Beyond the Alhambra is the fire station – much more important to citizens with their recent experience of fire. This is the location that city historian Major Matthews identified Constable Miller’s cottage as having been located (before the fire) with the unlocked cells in the back to allow the more inebriated citizens to sleep it off. This was stretched to the ‘Gaolers Mews’ of the 1970s – actually a yard behind a former car garage (which can be see today with three extra floors added a couple of years ago, in a conversion to residential use designed by Acton Ostry).

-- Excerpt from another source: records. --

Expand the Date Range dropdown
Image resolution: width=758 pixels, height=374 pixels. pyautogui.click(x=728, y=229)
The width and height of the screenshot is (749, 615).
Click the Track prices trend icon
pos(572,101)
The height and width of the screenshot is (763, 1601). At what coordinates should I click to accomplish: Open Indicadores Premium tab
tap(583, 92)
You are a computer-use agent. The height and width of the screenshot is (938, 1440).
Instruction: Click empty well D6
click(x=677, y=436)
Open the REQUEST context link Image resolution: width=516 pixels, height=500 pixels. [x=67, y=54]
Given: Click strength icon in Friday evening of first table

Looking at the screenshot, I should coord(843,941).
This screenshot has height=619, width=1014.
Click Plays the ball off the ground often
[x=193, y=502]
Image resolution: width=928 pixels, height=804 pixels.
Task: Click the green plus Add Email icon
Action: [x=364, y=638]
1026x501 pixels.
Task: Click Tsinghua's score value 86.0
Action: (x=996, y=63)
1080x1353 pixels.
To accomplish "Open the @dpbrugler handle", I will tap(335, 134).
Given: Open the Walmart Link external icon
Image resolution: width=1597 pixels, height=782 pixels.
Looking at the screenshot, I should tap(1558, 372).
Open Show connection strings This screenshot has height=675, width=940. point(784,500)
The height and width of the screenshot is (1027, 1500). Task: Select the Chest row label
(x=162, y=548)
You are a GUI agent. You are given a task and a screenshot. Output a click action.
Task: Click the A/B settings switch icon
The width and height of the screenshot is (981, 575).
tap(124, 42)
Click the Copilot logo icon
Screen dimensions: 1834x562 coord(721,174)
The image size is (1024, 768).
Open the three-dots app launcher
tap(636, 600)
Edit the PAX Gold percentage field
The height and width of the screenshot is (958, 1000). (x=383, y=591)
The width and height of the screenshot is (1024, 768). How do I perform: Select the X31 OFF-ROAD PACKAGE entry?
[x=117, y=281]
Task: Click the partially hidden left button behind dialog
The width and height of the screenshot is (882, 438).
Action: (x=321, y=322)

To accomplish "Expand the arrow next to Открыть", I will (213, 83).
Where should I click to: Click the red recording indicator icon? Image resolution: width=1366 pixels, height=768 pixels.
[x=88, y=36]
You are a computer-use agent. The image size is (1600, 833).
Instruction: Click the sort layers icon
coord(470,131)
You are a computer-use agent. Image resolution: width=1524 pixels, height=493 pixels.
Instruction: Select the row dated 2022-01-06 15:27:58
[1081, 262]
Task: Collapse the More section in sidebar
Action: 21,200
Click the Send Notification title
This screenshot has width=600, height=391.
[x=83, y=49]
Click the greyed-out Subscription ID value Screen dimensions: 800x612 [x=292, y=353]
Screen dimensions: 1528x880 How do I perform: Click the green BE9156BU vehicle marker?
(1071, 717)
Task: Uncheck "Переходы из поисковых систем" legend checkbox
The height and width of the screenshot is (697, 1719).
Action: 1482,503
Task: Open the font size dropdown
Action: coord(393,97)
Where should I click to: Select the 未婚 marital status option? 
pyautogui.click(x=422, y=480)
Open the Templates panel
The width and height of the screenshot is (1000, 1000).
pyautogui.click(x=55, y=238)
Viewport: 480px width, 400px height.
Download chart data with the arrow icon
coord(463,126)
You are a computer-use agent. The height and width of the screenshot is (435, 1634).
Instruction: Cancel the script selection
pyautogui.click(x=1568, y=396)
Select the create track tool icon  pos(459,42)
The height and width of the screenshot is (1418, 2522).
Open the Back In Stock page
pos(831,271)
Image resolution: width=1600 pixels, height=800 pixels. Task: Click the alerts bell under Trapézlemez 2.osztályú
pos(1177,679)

These days the site of the Sunnyside features the former premises of Swift Meat Packing – today it’s retail and office space, but in between it became the Alexandra Hotel. There’s very little else on the right hand side in the picture – the beach was still accessible, although cut off by the rail tracks. There were sail makers in the buildings beyond the Sunnyside and beyond the gap, while on the left were a series of bars, hotels and stores. Most had been rebuilt in wood in only a few days after the fire, and all but the Alhambra would be replaced in the next few years.